- Assignment: Each record is to be duplicated exactly, with nothing added.

- Dataset:
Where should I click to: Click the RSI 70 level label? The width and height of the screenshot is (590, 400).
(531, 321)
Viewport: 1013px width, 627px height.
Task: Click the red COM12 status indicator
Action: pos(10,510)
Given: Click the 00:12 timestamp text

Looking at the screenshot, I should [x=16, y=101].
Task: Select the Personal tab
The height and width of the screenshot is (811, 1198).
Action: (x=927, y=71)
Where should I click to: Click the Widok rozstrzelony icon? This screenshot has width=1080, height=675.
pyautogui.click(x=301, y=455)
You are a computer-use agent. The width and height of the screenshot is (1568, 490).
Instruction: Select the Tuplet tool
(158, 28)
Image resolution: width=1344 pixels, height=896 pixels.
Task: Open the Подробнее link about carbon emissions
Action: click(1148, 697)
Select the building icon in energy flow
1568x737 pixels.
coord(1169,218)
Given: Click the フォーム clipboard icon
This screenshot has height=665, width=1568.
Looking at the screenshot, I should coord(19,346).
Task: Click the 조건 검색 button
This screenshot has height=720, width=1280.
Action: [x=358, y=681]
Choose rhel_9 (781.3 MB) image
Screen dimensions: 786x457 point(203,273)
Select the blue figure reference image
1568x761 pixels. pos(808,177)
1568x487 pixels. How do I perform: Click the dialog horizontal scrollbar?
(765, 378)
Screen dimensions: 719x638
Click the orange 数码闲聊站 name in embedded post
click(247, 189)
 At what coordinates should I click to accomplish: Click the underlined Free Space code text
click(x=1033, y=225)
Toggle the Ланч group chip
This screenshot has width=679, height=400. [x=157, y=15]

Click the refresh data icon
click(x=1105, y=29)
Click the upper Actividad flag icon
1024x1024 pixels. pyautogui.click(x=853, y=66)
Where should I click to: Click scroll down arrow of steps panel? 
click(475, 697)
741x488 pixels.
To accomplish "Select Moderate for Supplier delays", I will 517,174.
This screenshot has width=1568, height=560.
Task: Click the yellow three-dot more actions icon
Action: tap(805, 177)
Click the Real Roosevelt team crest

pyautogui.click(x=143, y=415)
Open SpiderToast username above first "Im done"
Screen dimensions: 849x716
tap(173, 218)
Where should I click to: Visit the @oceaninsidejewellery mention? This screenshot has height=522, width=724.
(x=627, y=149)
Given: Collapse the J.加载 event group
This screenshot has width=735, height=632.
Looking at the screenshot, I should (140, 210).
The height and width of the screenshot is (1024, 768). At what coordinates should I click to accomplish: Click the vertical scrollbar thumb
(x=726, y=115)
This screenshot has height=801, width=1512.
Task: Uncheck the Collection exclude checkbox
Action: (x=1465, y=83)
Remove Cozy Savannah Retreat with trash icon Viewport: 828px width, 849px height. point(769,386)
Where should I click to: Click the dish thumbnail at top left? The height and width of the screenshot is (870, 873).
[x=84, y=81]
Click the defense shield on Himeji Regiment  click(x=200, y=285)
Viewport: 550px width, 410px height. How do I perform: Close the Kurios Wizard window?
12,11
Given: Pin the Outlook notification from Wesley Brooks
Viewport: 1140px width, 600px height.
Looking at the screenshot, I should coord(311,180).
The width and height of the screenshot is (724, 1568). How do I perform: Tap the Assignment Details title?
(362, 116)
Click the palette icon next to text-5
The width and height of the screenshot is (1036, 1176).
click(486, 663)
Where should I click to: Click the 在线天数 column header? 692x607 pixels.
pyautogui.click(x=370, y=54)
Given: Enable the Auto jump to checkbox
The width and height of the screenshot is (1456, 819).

- Response for this exercise:
Where should I click to: Click the RSI 70 level label? The width and height of the screenshot is (590, 400).
(531, 321)
Viewport: 1013px width, 627px height.
Task: Click the red COM12 status indicator
Action: pos(10,510)
Given: Click the 00:12 timestamp text

Looking at the screenshot, I should [x=16, y=101].
Task: Select the Personal tab
The height and width of the screenshot is (811, 1198).
Action: (x=927, y=71)
Where should I click to: Click the Widok rozstrzelony icon? This screenshot has width=1080, height=675.
pyautogui.click(x=301, y=455)
You are a computer-use agent. The width and height of the screenshot is (1568, 490).
Instruction: Select the Tuplet tool
(158, 28)
Image resolution: width=1344 pixels, height=896 pixels.
Task: Open the Подробнее link about carbon emissions
Action: click(1148, 697)
Select the building icon in energy flow
1568x737 pixels.
coord(1169,218)
Given: Click the フォーム clipboard icon
This screenshot has height=665, width=1568.
Looking at the screenshot, I should coord(19,346).
Task: Click the 조건 검색 button
This screenshot has height=720, width=1280.
Action: [x=358, y=681]
Choose rhel_9 (781.3 MB) image
Screen dimensions: 786x457 point(203,273)
Select the blue figure reference image
1568x761 pixels. pos(808,177)
1568x487 pixels. How do I perform: Click the dialog horizontal scrollbar?
(765, 378)
Screen dimensions: 719x638
Click the orange 数码闲聊站 name in embedded post
click(247, 189)
 At what coordinates should I click to accomplish: Click the underlined Free Space code text
click(x=1033, y=225)
Toggle the Ланч group chip
This screenshot has width=679, height=400. [x=157, y=15]

Click the refresh data icon
click(x=1105, y=29)
Click the upper Actividad flag icon
1024x1024 pixels. pyautogui.click(x=853, y=66)
Where should I click to: Click scroll down arrow of steps panel? 
click(475, 697)
741x488 pixels.
To accomplish "Select Moderate for Supplier delays", I will 517,174.
This screenshot has width=1568, height=560.
Task: Click the yellow three-dot more actions icon
Action: tap(805, 177)
Click the Real Roosevelt team crest

pyautogui.click(x=143, y=415)
Open SpiderToast username above first "Im done"
Screen dimensions: 849x716
tap(173, 218)
Where should I click to: Visit the @oceaninsidejewellery mention? This screenshot has height=522, width=724.
(x=627, y=149)
Given: Collapse the J.加载 event group
This screenshot has width=735, height=632.
Looking at the screenshot, I should (140, 210).
The height and width of the screenshot is (1024, 768). At what coordinates should I click to accomplish: Click the vertical scrollbar thumb
(x=726, y=115)
This screenshot has height=801, width=1512.
Task: Uncheck the Collection exclude checkbox
Action: (x=1465, y=83)
Remove Cozy Savannah Retreat with trash icon Viewport: 828px width, 849px height. point(769,386)
Where should I click to: Click the dish thumbnail at top left? The height and width of the screenshot is (870, 873).
[x=84, y=81]
Click the defense shield on Himeji Regiment  click(x=200, y=285)
Viewport: 550px width, 410px height. How do I perform: Close the Kurios Wizard window?
12,11
Given: Pin the Outlook notification from Wesley Brooks
Viewport: 1140px width, 600px height.
Looking at the screenshot, I should coord(311,180).
The width and height of the screenshot is (724, 1568). How do I perform: Tap the Assignment Details title?
(362, 116)
Click the palette icon next to text-5
The width and height of the screenshot is (1036, 1176).
click(486, 663)
Where should I click to: Click the 在线天数 column header? 692x607 pixels.
pyautogui.click(x=370, y=54)
Given: Enable the Auto jump to checkbox
The width and height of the screenshot is (1456, 819).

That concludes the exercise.